# DOCUMENT PASSAGE
When cache_derivatives = TRUE, numerical derivatives are cached
using a single-value cache (stores the most recent theta and result).
This is efficient for optimization where consecutive calls often evaluate
at the same point (e.g., during line search or convergence checking).
Use clear_cache to manually clear the cache if needed.
Value
An mle_problem object
The input object, invisibly (for method chaining).
Examples
# With analytic derivatives
problem <- mle_problem(
loglike = function(theta) sum(dnorm(data, theta[1], theta[2], log = TRUE)),
score = function(theta) {
c(sum(data - theta[1]) / theta[2]^2,
-length(data)/theta[2] + sum((data - theta[1])^2) / theta[2]^3)
},
constraint = mle_constraint(
support = function(theta) theta[2] > 0,
project = function(theta) c(theta[1], max(theta[2], 1e-8))
),
theta_names = c("mu", "sigma")
)
# Without analytic derivatives (computed numerically)
problem <- mle_problem(
loglike = function(theta) sum(dnorm(data, theta[1], theta[2], log = TRUE)),
constraint = mle_constraint(
support = function(theta) theta[2] > 0
)
)
Create a Trace Configuration
Description
Specifies what information to track during optimization.
Usage
mle_trace(
values = FALSE,
path = FALSE,
gradients = FALSE,
timing = FALSE,
every = 1L
)
## S3 method for class 'mle_trace'
print(x, ...)
Arguments
values |
Track log-likelihood values at each iteration |
path |
Track parameter values at each iteration |
gradients |
Track gradient norms at each iteration |
timing |
Track wall-clock time |
every |
Record every nth iteration (1 = all iterations) |
x |
An mle_trace object. |
... |
Additional arguments (unused). |
Value
An mle_trace configuration object
The input object, invisibly (for method chaining).
Examples
# Track everything
trace <- mle_trace(values = TRUE, path = TRUE, gradients = TRUE)
# Minimal tracing (just convergence path)
trace <- mle_trace(values = TRUE)
# Sample every 10th iteration for long runs
trace <- mle_trace(values = TRUE, path = TRUE, every = 10)
Nelder-Mead Solver (Derivative-Free)
Description
Creates a solver using the Nelder-Mead simplex method via optim().
This is a derivative-free method useful when gradients are unavailable
or unreliable.
Usage
nelder_mead(max_iter = 500L, tol = 1e-08)
Arguments
max_iter |
Maximum number of iterations |
tol |
Convergence tolerance |
Details
Nelder-Mead doesn't use gradient information, making it robust but potentially slower. It's useful as a fallback when gradient-based methods fail, or for problems with non-smooth likelihoods.
Value
A solver function
Examples
set.seed(42)
x <- rnorm(50, 5, 2)
problem <- mle_problem(
loglike = function(theta) sum(dnorm(x, theta[1], theta[2], log = TRUE)),
constraint = mle_constraint(support = function(theta) theta[2] > 0,
project = function(theta) c(theta[1], max(theta[2], 1e-8)))

# PROBLEMS TO SOLVE
• 1. In the maximum likelihood documentation, list the argument names in the mle_trace() call shown in its Usage section.
• 2. Continue the maximum likelihood documentation from the point where it stops.
The lines that follow come from a separate source and have no connection to the documentation above.

# GIVEN MATERIAL
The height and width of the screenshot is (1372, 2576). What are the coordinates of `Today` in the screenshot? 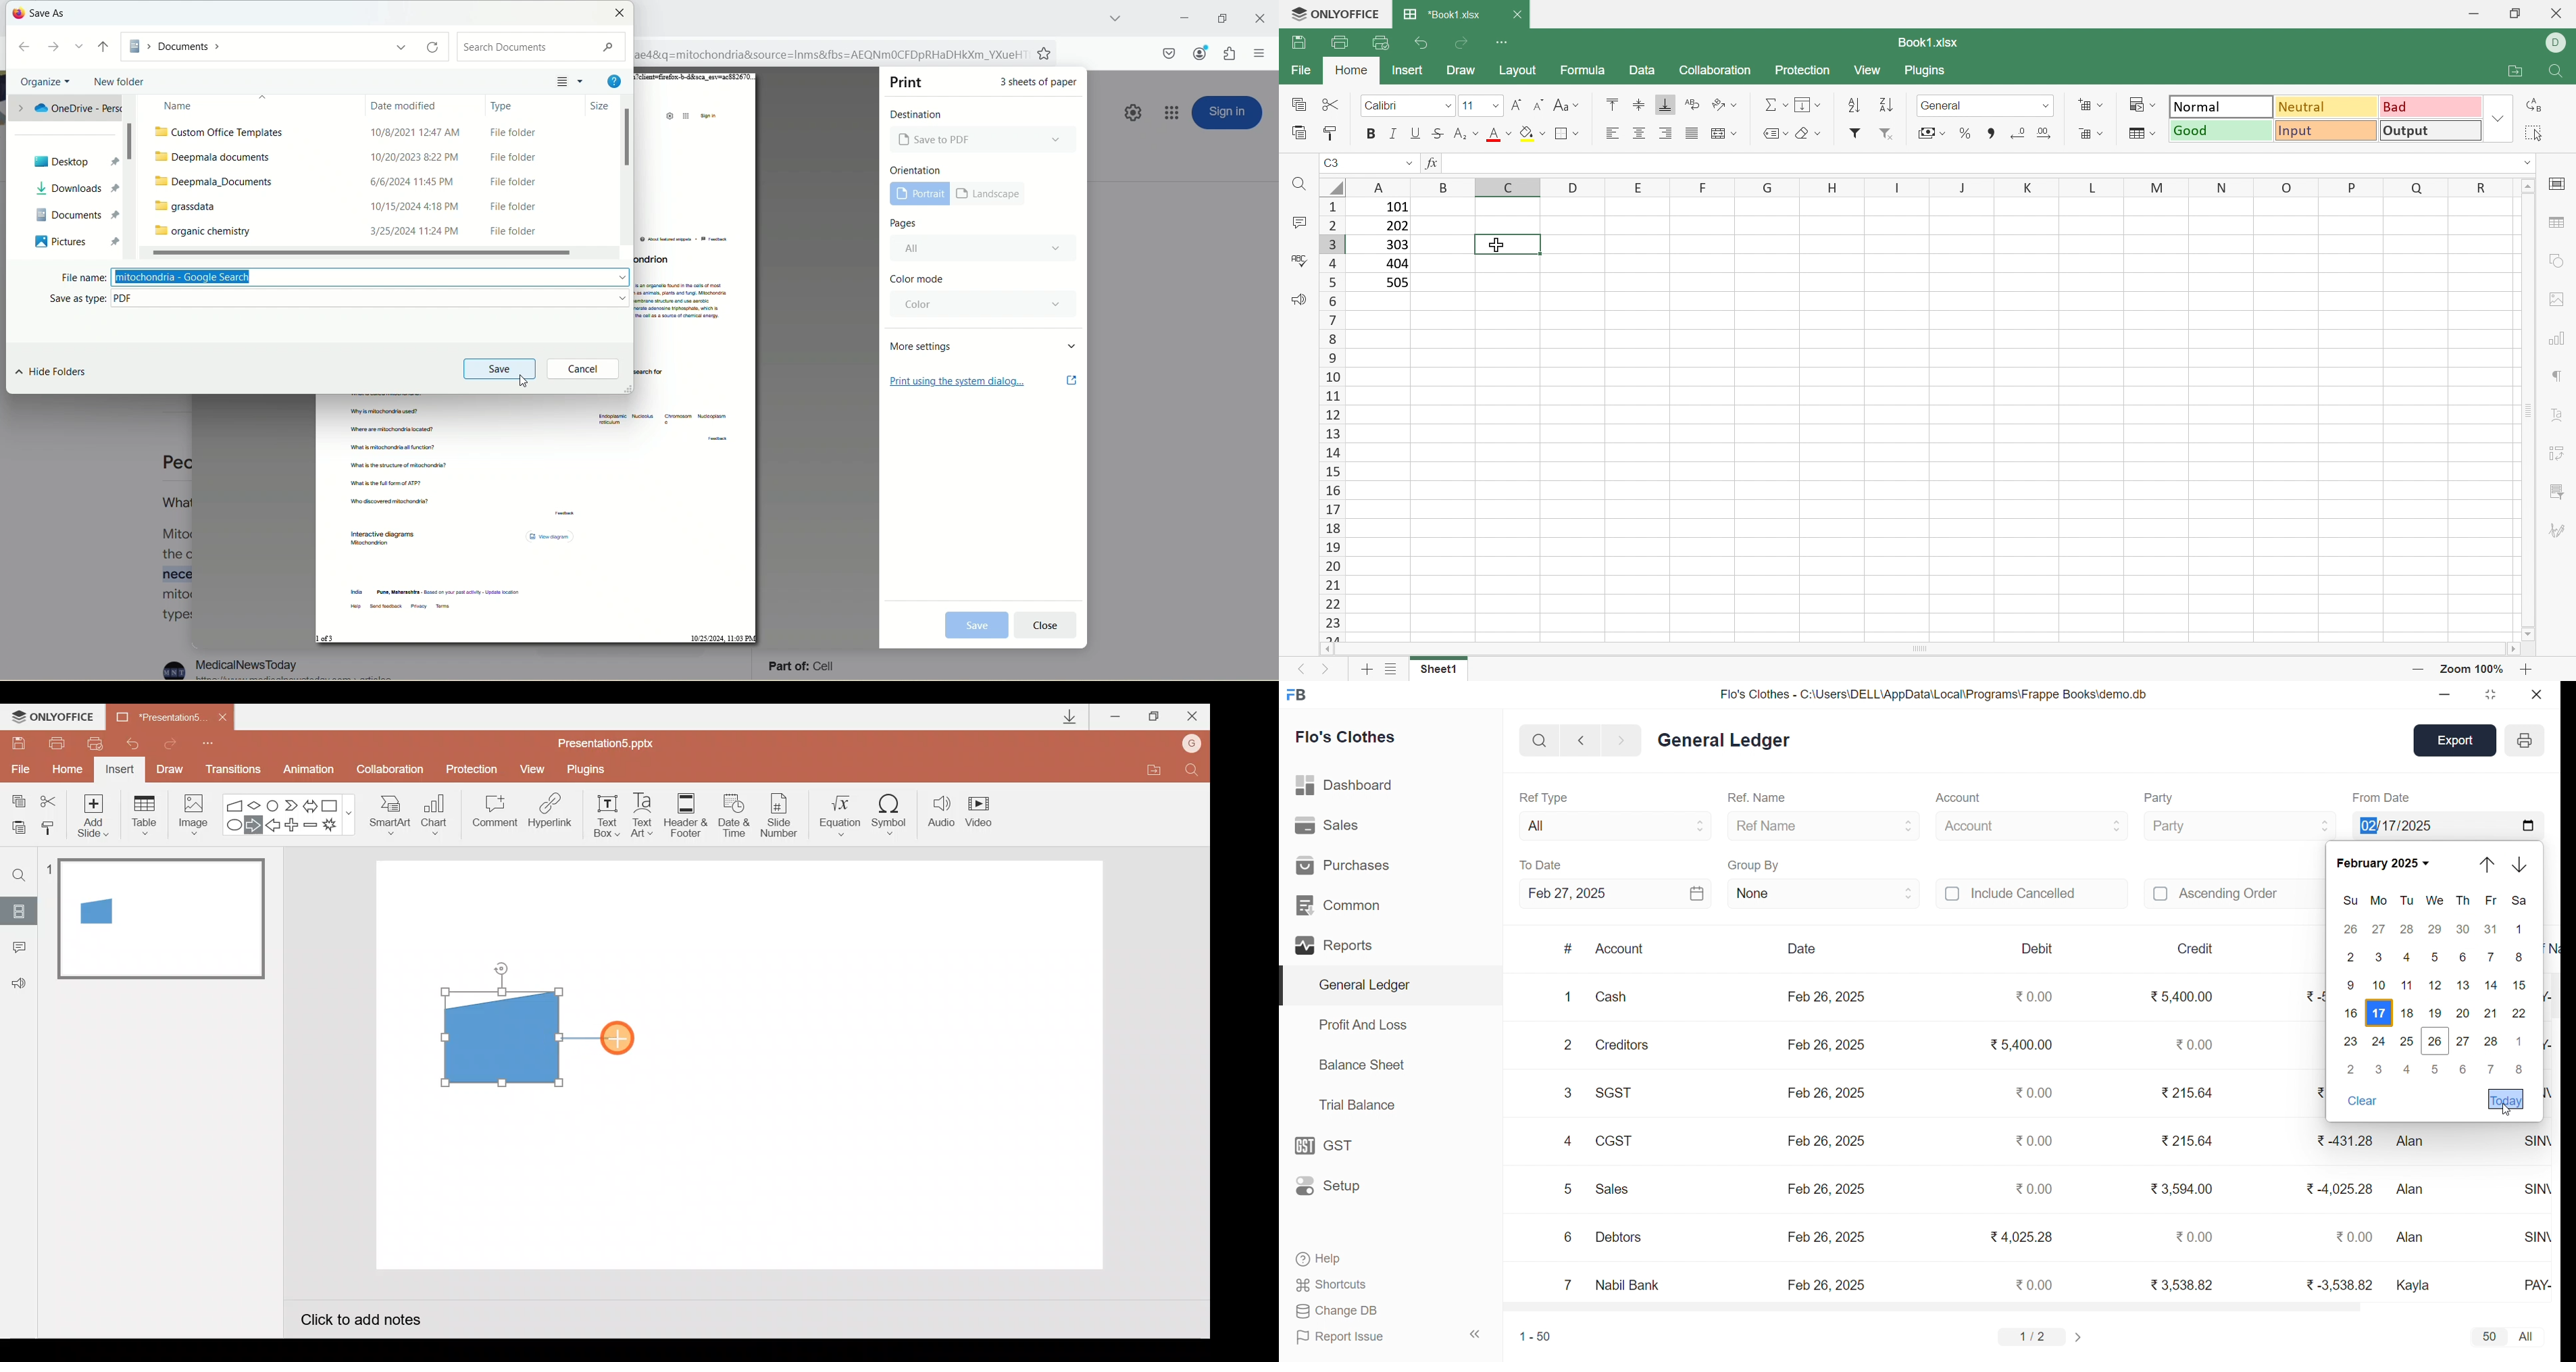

# THE ANSWERS
• 1. values, path, gradients, timing, every

• 2.
)
# Use when gradients are problematic
result <- nelder_mead()(problem, c(4, 1.5))
# Race against gradient methods
strategy <- gradient_ascent() %|% nelder_mead()
Create a trace recorder
Description
Internal function to create a mutable trace recorder.
Usage
new_trace_recorder(trace, n_params)
Arguments
trace |
mle_trace configuration |
n_params |
Number of parameters (for pre-allocation) |
Value
A trace recorder environment
Newton-Raphson Solver
Description
Creates a solver that uses Newton-Raphson (second-order) optimization. Uses the Fisher information matrix to scale the gradient for faster convergence near the optimum.
Usage
newton_raphson(
line_search = TRUE,
max_iter = 50L,
tol = 1e-08,
backtrack_ratio = 0.5,
min_step = 1e-12,
verbose = FALSE
)
Arguments
line_search |
Use backtracking line search for stability |
max_iter |
Maximum number of iterations |
tol |
Convergence tolerance (on parameter change) |
backtrack_ratio |
Step size reduction factor for line search |
min_step |
Minimum step size before giving up |
verbose |
Logical; if TRUE and the cli package is installed, display progress during optimization. Default is FALSE. |
Details
Newton-Raphson computes the search direction as I(\theta)^{-1} s(\theta)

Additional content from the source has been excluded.